Rechte von Homosexuellen Gericht spricht Pflegemüttern Vormundschaft zu

Zwei Pflegemütter haben die gemeinsame Vormundschaft für ein Kind bekommen. Mit diesem Urteil stärkt das Amtsgericht München die Rechte homosexueller Paare.


Es ist ein Urteil mit Symbolwirkung: Zwei Pflegemütter dürfen nach Ansicht des Amtsgerichts in München die Vormundschaft für ein Kind gemeinsam übernehmen. Das Gericht schließt damit eine "Regelungslücke", wie es in einer Mitteilung heißt. Die beiden Frauen, die in einer eingetragenen Lebensgemeinschaft zusammenleben, hatten die Vormundschaft für ihren zehn Jahre alten Pflegesohn gemeinsam beantragt. Das Kind lebt seit Jahren bei ihnen.

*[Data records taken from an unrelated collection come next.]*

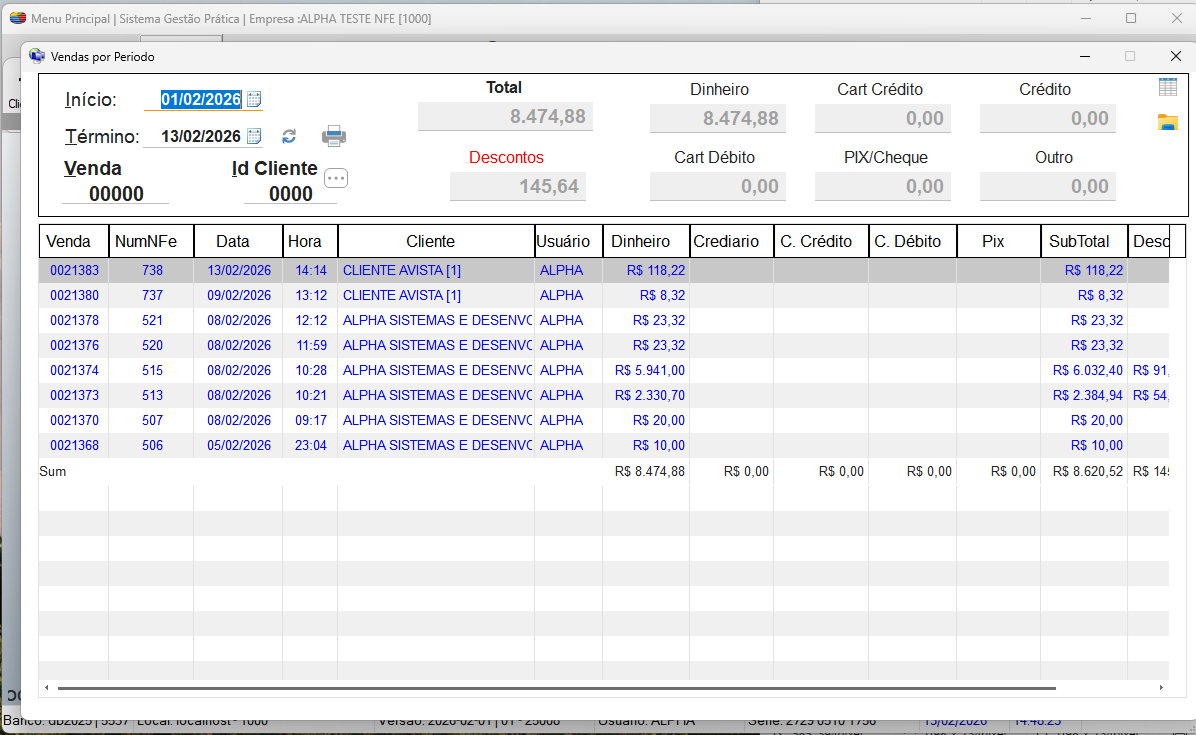Screen dimensions: 1196x735
Task: Close the Vendas por Periodo window
Action: [x=1175, y=57]
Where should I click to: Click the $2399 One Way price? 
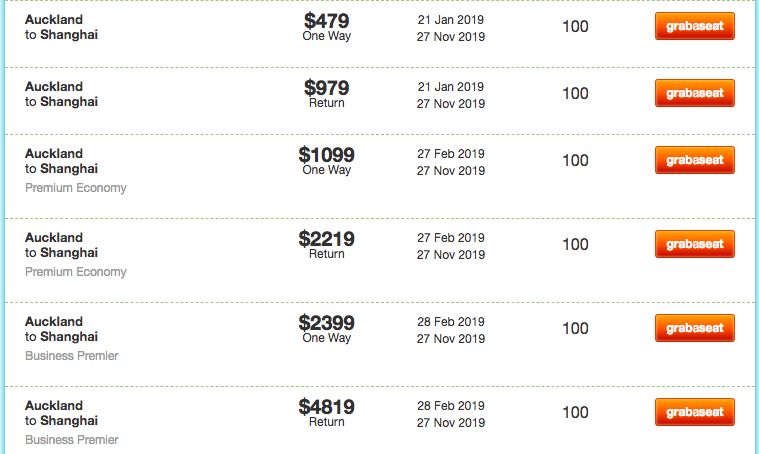(327, 329)
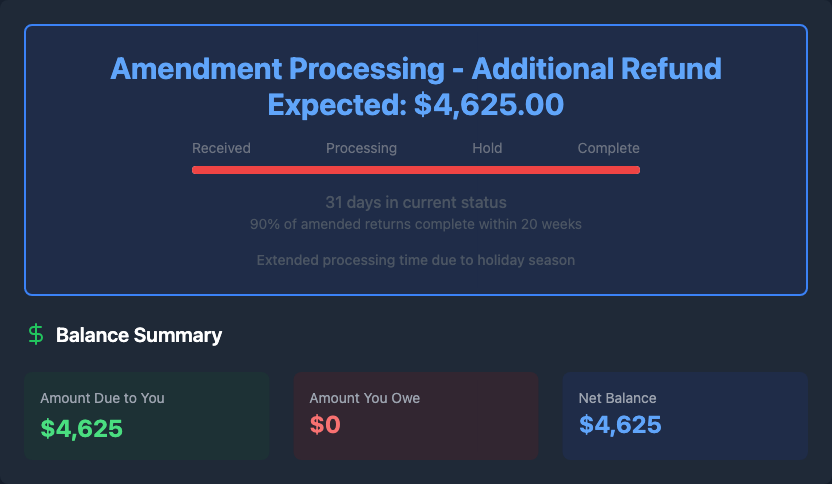Click the Amendment Processing refund heading
Image resolution: width=832 pixels, height=484 pixels.
416,69
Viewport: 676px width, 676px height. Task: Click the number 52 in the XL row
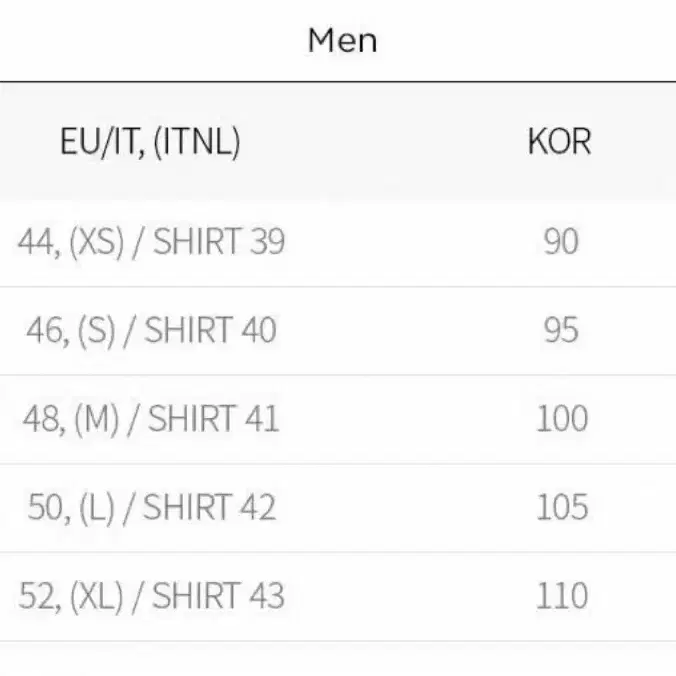pos(38,596)
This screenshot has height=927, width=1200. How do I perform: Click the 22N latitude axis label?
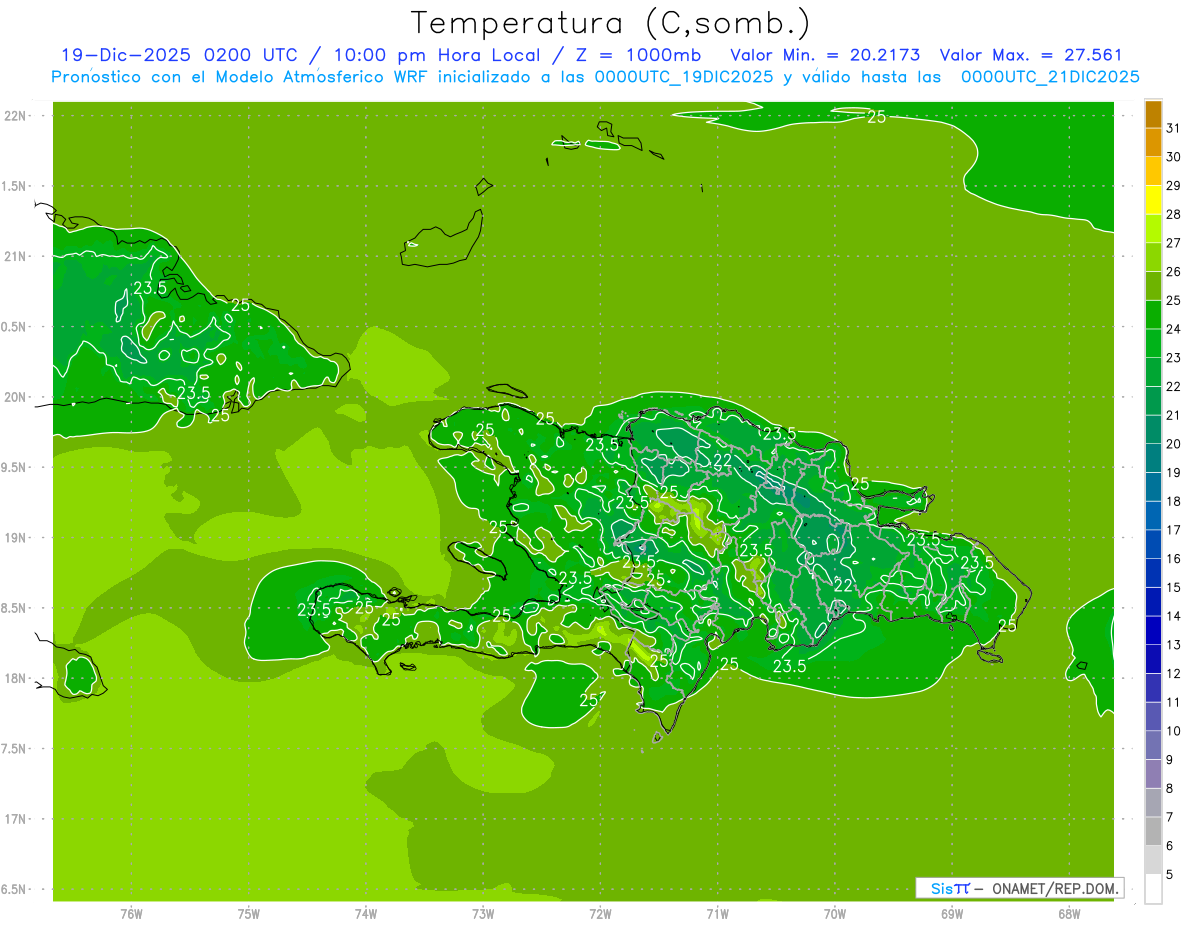[17, 116]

Laut Bürgerlichem Gesetzbuch (BGB) ist eigentlich nur ein Vormund vorgesehen, wenn nicht besondere Gründe für mehrere sprechen. Das BGB lässt es jedoch zu, dass bei einem Ehepaar beide Partner zusammen zu Vormündern bestellt werden können.

Das Amtsgericht München entschied nun, dass dies auch für gleichgeschlechtliche Partnerschaften gelten müsse - alles andere sei Diskriminierung. Das Gericht bezog sich dabei auf die Entscheidung des Bundesverfassungsgerichts aus dem Jahr 2013, die es einem eingetragenen Lebenspartner erlaubt, ein adoptiertes Kind seines Partners ebenfalls zu adoptieren (Sukzessivadoption).

"Nachdem der Gesetzgeber die Sukzessivadoption zulässt, ist nicht nachvollziehbar, weshalb dann eingetragene Lebenspartner nicht auch - wie Ehepaare - gemeinschaftlich zu Vormündern bestellt werden können sollten", heißt es in dem Gerichtsbeschluss. Nur eine Pflegemutter zum Vormund zu machen, widerspreche außerdem dem Kindeswohl, weil sich beide Frauen gleichwertig um den Jungen kümmerten.